• REQUIRED ACTION: Using the entries below, write out the line with "Task: Click 変更 beside 原核生物", the line with "Open the Project", and every line in between, exactly as each is written.

• Dataset entries:
━━━━━━━━
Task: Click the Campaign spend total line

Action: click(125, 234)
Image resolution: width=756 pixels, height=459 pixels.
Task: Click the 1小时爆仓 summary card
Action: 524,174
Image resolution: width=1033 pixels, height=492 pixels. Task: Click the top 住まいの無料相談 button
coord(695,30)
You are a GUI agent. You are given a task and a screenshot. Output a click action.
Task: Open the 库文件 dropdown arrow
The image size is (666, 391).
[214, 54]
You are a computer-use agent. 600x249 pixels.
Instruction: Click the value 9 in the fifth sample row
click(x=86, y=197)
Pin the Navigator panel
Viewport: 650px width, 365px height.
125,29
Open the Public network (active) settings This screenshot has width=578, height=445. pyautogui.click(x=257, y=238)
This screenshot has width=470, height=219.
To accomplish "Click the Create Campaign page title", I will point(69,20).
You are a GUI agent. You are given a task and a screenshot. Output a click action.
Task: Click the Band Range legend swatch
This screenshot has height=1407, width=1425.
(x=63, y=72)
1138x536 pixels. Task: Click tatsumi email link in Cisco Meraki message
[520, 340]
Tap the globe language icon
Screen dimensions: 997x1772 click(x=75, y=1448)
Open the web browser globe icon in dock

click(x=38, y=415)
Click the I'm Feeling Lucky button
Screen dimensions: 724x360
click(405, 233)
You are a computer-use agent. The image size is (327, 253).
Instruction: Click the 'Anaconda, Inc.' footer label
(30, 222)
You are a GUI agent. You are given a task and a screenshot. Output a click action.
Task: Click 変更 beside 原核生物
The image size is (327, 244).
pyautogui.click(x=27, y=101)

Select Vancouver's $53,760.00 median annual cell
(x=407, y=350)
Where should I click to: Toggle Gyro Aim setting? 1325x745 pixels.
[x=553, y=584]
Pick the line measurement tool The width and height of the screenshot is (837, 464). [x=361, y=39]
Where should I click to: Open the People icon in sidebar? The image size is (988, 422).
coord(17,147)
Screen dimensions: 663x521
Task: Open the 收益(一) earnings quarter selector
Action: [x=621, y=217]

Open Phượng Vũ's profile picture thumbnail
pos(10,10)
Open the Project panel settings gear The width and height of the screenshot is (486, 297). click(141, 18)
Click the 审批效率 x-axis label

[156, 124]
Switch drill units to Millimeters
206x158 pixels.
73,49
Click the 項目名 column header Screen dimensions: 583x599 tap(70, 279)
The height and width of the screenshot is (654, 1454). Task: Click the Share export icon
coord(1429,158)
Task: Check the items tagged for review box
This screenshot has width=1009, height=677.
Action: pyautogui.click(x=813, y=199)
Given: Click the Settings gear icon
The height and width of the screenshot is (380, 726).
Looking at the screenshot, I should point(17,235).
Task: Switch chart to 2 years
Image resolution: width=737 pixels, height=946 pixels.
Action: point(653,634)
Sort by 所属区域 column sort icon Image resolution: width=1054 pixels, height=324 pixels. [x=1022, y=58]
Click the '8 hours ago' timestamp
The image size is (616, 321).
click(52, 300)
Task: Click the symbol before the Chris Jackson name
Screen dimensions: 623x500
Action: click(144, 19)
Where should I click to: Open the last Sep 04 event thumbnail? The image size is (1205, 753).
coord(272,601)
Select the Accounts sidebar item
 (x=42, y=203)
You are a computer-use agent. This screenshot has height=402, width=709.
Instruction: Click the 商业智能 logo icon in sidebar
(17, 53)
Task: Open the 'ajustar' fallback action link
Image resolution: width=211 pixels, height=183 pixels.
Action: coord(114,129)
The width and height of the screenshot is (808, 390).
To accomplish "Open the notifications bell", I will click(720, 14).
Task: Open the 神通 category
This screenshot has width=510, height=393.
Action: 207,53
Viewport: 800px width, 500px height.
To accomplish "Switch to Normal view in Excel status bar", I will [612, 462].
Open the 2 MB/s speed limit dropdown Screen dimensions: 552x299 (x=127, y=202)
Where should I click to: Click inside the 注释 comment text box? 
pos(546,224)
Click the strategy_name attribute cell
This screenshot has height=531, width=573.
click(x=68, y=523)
━━━━━━━━
• ANSWER TO THIS EXERCISE:
Task: Click 変更 beside 原核生物
The image size is (327, 244).
pyautogui.click(x=27, y=101)

Select Vancouver's $53,760.00 median annual cell
(x=407, y=350)
Where should I click to: Toggle Gyro Aim setting? 1325x745 pixels.
[x=553, y=584]
Pick the line measurement tool The width and height of the screenshot is (837, 464). [x=361, y=39]
Where should I click to: Open the People icon in sidebar? The image size is (988, 422).
coord(17,147)
Screen dimensions: 663x521
Task: Open the 收益(一) earnings quarter selector
Action: [x=621, y=217]

Open Phượng Vũ's profile picture thumbnail
pos(10,10)
Open the Project panel settings gear The width and height of the screenshot is (486, 297). click(141, 18)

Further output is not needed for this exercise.